7 of 88 comments (clear)

  1. We don't need no stinking datacenter by Bender+Unit+22 · · Score: 3, Insightful

    Now that he mentions XBL:
    We here at Xbox Live make the users fiddle with hosting their own sessons and make them pay a subscribtion fee for it too! muhaha.
    Problems with lag, not being able to play with many users in one session, getting everyone disconnected when the host don't want to host anymore?
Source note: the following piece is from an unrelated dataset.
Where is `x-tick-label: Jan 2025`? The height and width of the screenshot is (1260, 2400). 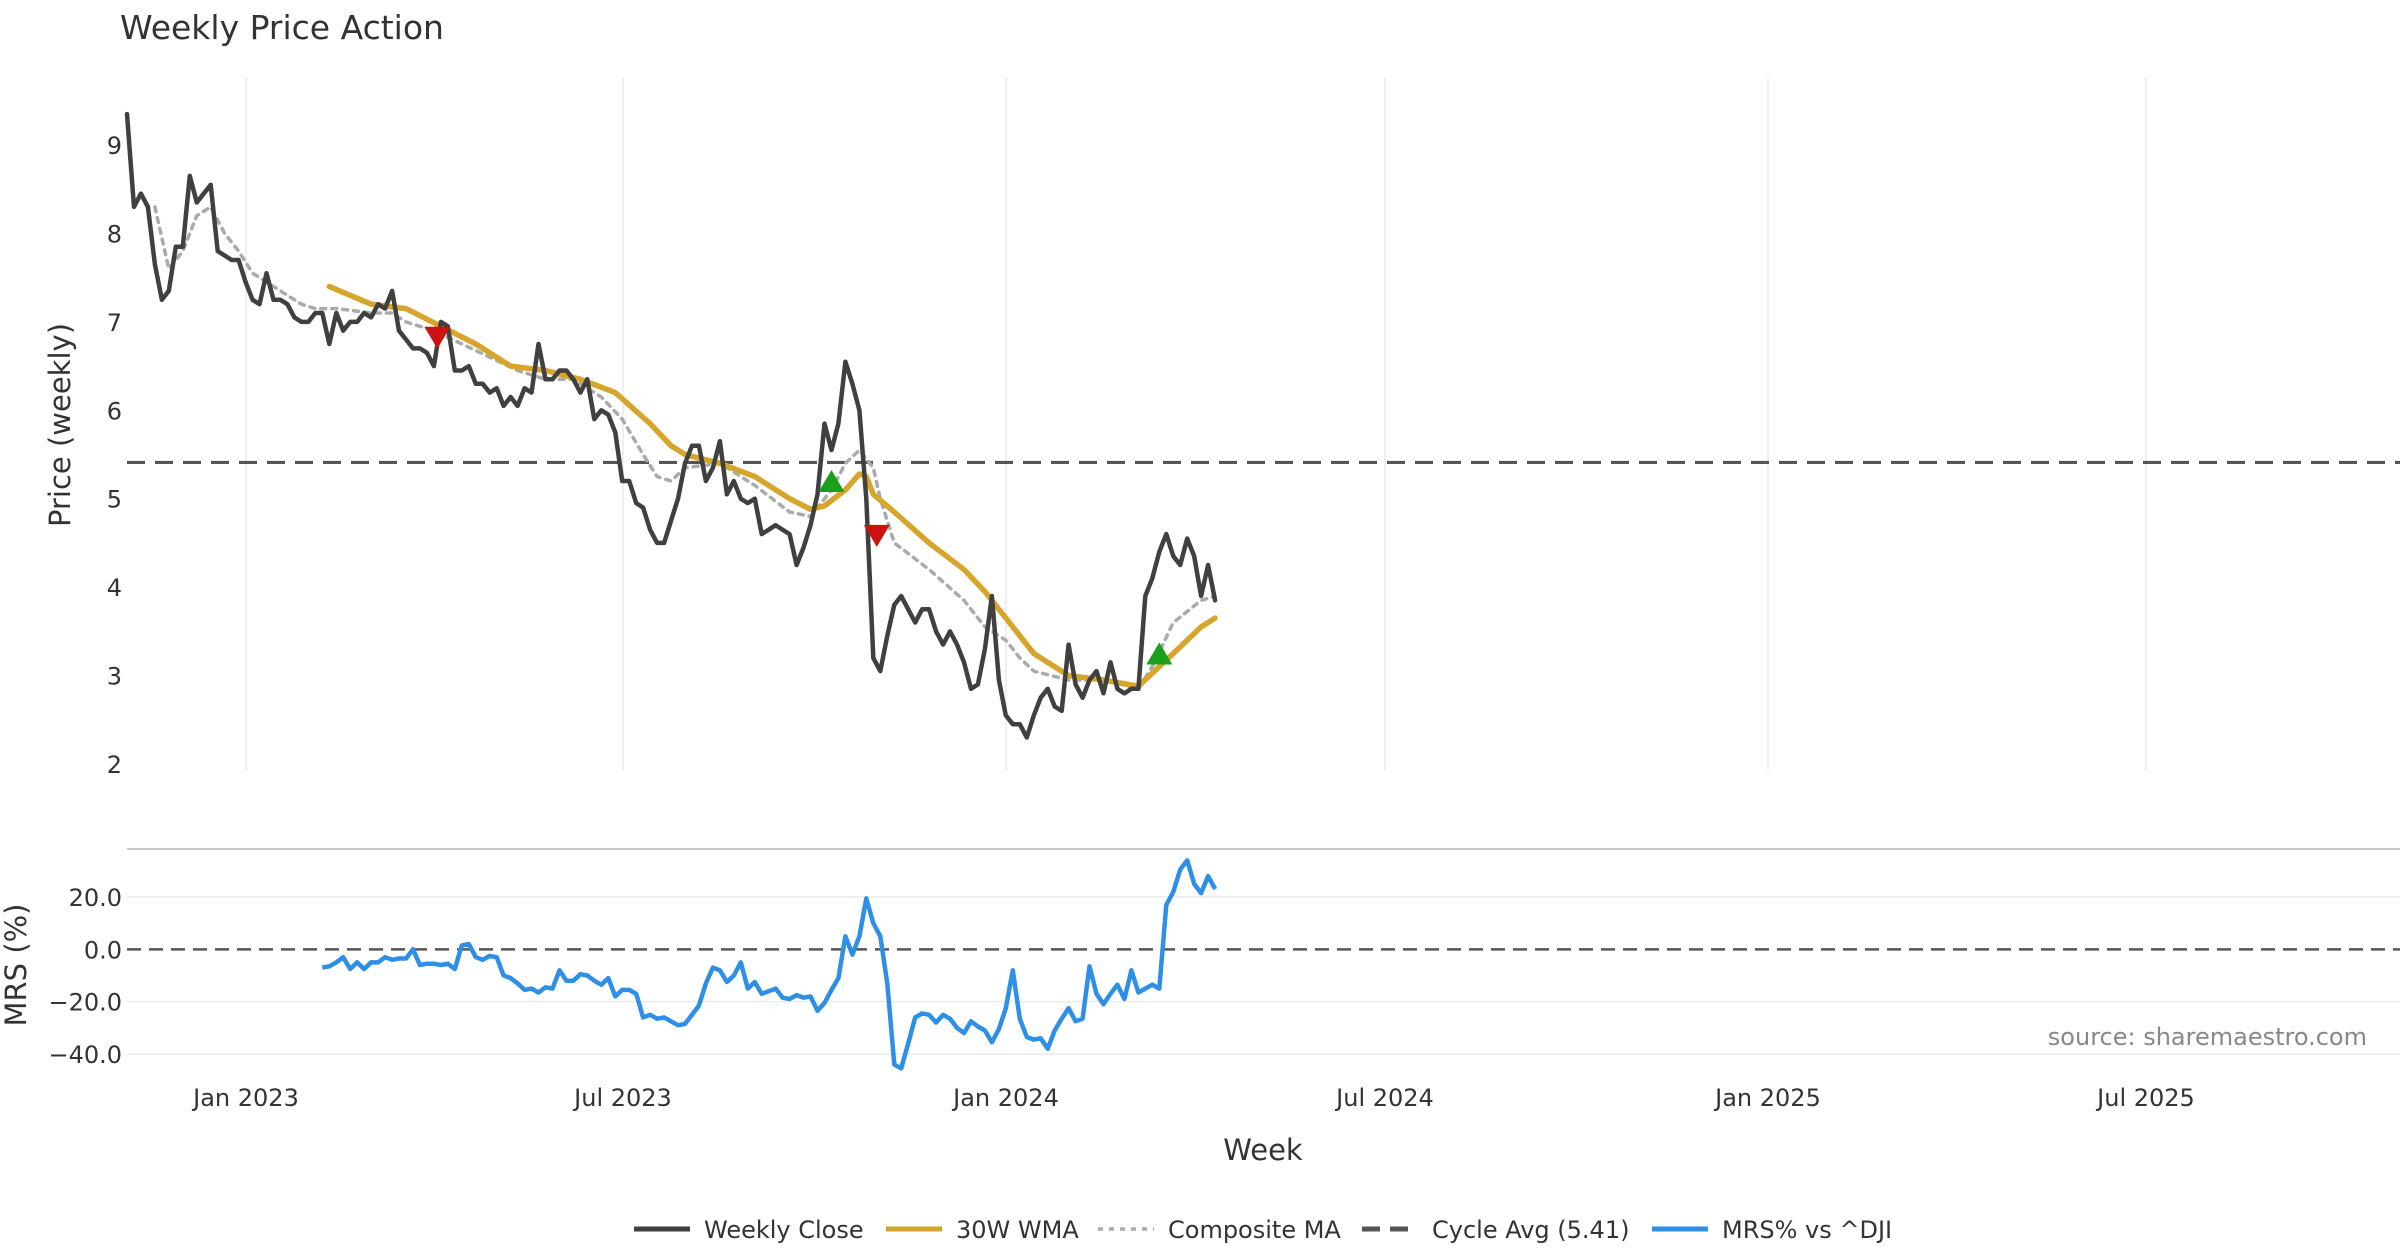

We don't care, we don't have to, we are XBL.

  2. Re:Data Center Overload by Jerome+H · · Score: 3, Funny

    Actually I'm pretty bored so I would have read anything remotly related to data centers.

    But now I'm just disappointed.

    --
    int main() { while(1) fork(); }
  3. Data center "porn"? by schamberlin · · Score: 4, Insightful

    What's with the trend of calling technical info "porn"? A while ago on Wired, there was an article on "nanotech porn". It really reinforces the stereotype that tech guys are all a bunch of creepy bearded child molesters, whacking off to photoshopped images of Catherine Janeway in their mom's basement.
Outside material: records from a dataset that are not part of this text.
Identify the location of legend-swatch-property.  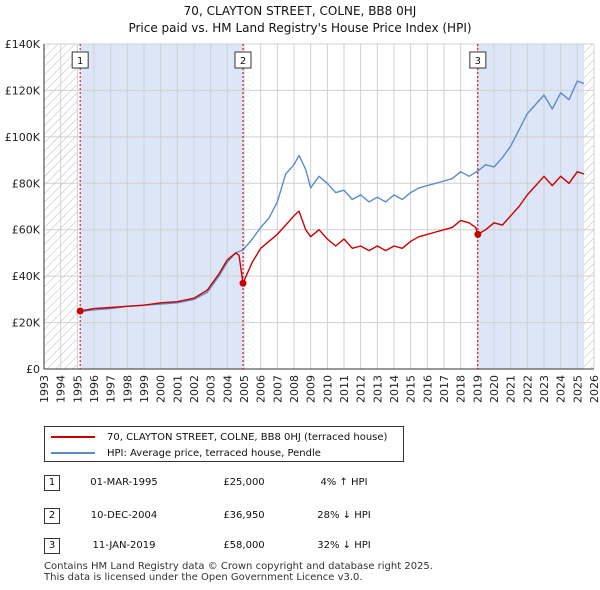
(73, 437).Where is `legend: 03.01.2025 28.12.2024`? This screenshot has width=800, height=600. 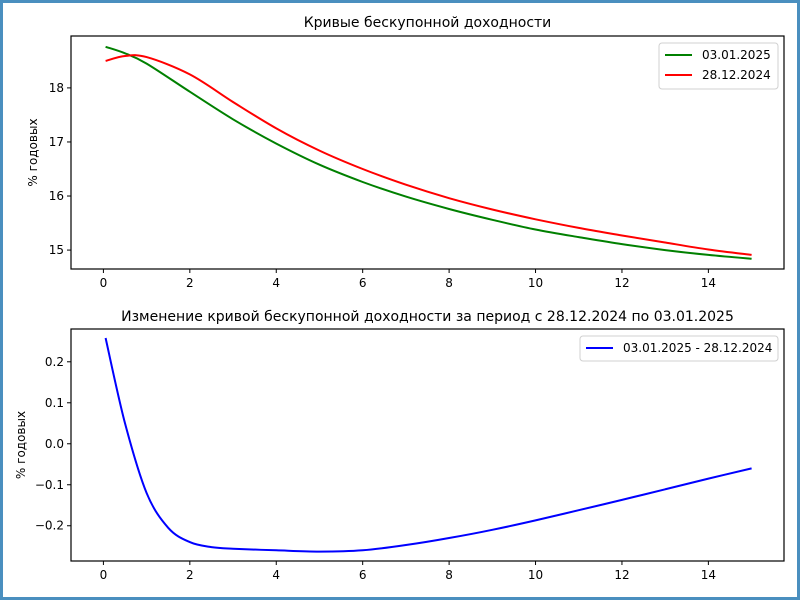 legend: 03.01.2025 28.12.2024 is located at coordinates (718, 66).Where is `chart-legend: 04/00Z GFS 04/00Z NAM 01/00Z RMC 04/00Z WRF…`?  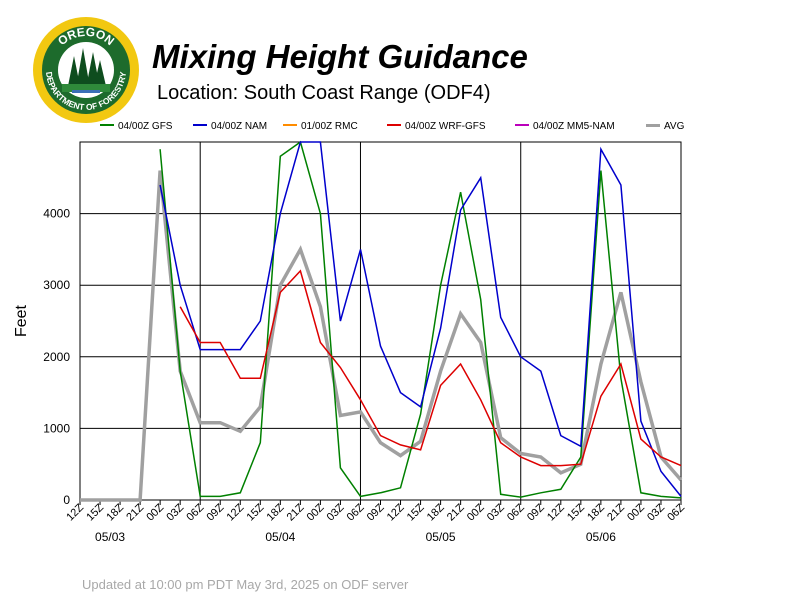
chart-legend: 04/00Z GFS 04/00Z NAM 01/00Z RMC 04/00Z WRF… is located at coordinates (410, 128).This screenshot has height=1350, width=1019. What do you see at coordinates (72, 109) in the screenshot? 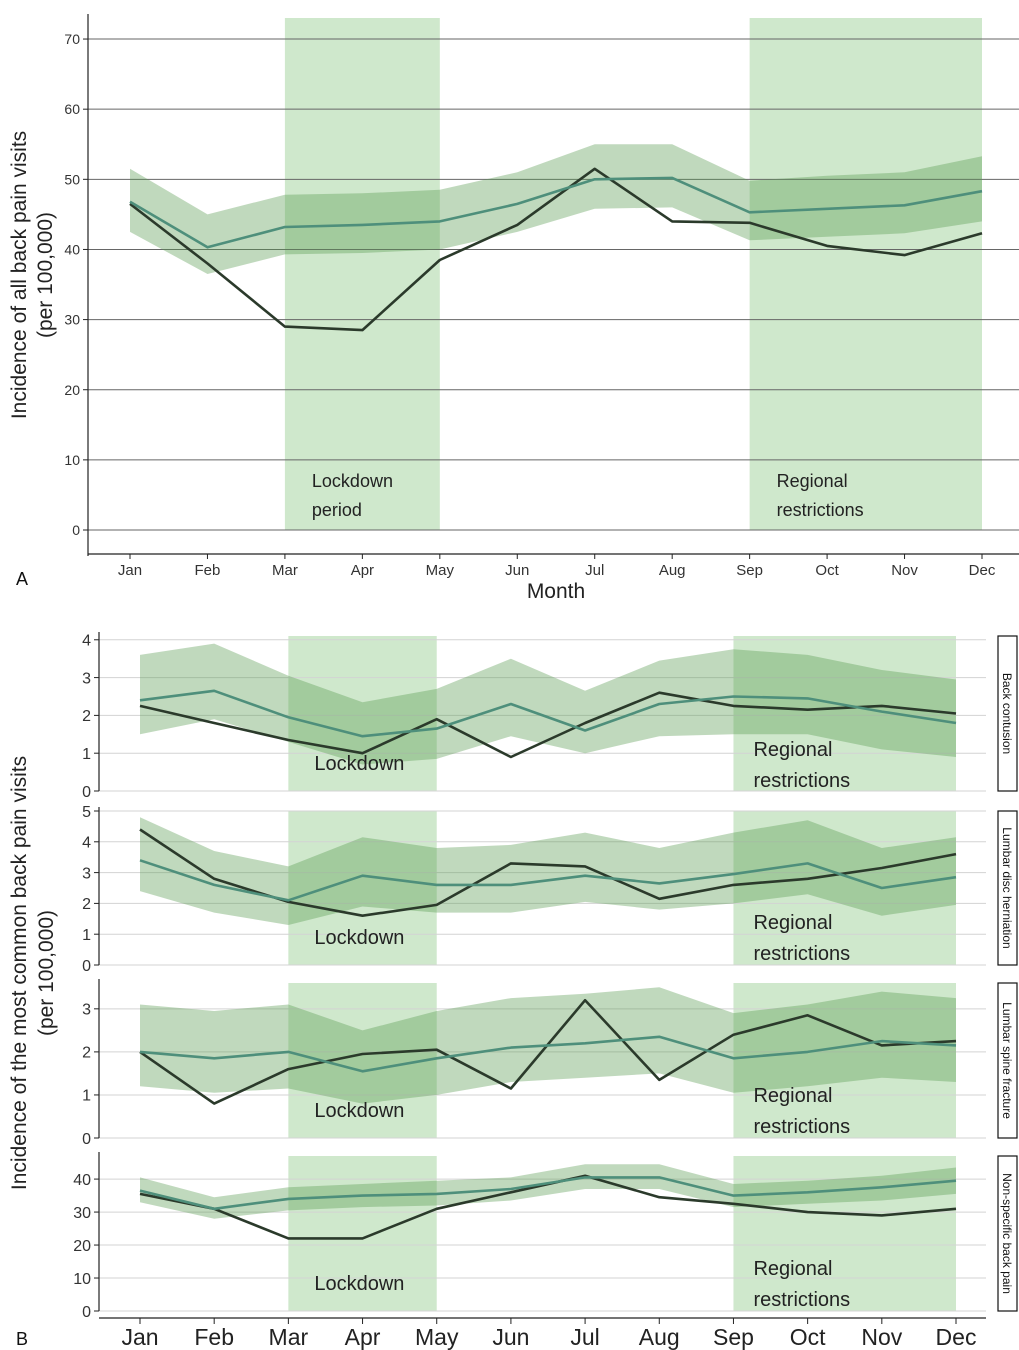
I see `panel-a-y-tick-label: 60` at bounding box center [72, 109].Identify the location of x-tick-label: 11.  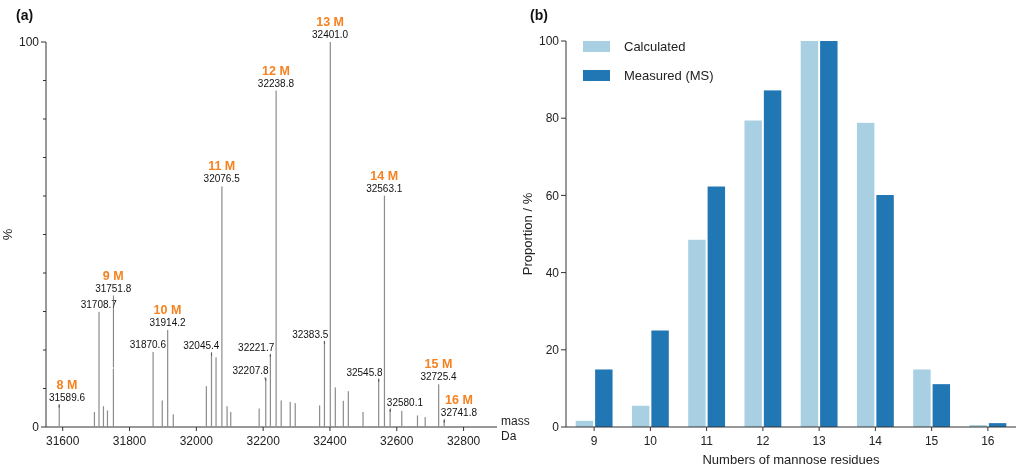
(707, 441).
    1. Re:Data center "porn"? by Anonymous Coward · · Score: 4, Insightful

      The term implies lack of substance, focus on looks and removedness from real-world scenarios. That is what these slideshows are. There's very little information in them, important details are not shown because they're not visually intriguing and what is shown has almost nothing to do with what it's like to work in a data center (or what scientists working on nano technology are actually doing).
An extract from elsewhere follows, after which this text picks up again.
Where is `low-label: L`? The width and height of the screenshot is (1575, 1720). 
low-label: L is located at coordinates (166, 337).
  4. Some people's small world by DNS-and-BIND · · Score: 4, Insightful
    Walking home, I ruminated on the number. Sixty-six thousand is the population of a small city Muncie, Ind., for one. Who and where was this invisible metropolis? What infrastructure was needed to create this city of ether?
    Anyone else struck by the open-eyed naivete in this? How does this guy even grow up in the United States and this is a mystery to him? It is the profound ignorance of men like him that is most troubling - and this one is a journalist, supposedly worldly! And this fool has the clout to get Microsoft's GM of datacenters to give him a guided tour of the Xbox facility. "Look, Tommy, here's where your packets mix with those of others" "Gee willikers thanks Mr. Manos!" Is this the level journalists are at? Tourists?

    We have an almost inimical incuriosity when it comes to infrastructure.
    No, buddy, I think from the huge number of programs on our entertainment programs that most people find the subject highly interesting. It's just you and your journalist clique who have an incuriousity to anything not of your own small world. Please stop including me when you say "we".

    --
    Shutting down free speech with violence isn't fighting fascism. It IS fascism!
    1. Re:Some people's small world by billybob_jcv · · Score: 4, Funny

      HG Wells said it in 1895. The human species will bifurcate into the Morlocks who build machines and technology, and the Eloi who pick flowers. The bad news is that we are the Morlocks. The good news is that we eat the Eloi.

  5. Re:Data Center Overload by Plunky · · Score: 4, Funny

    Maybe I'm spoiled, but I've seen much bigger, denser datacenters.

    Maybe you have but I've seen things you people wouldn't believe. Attack ships on fire off the shoulder of Orion. I've watched c-beams glitter in the dark near the Tannhäuser Gate. All those ... moments will be lost in time, like tears...in rain. Time to die. Wait, what?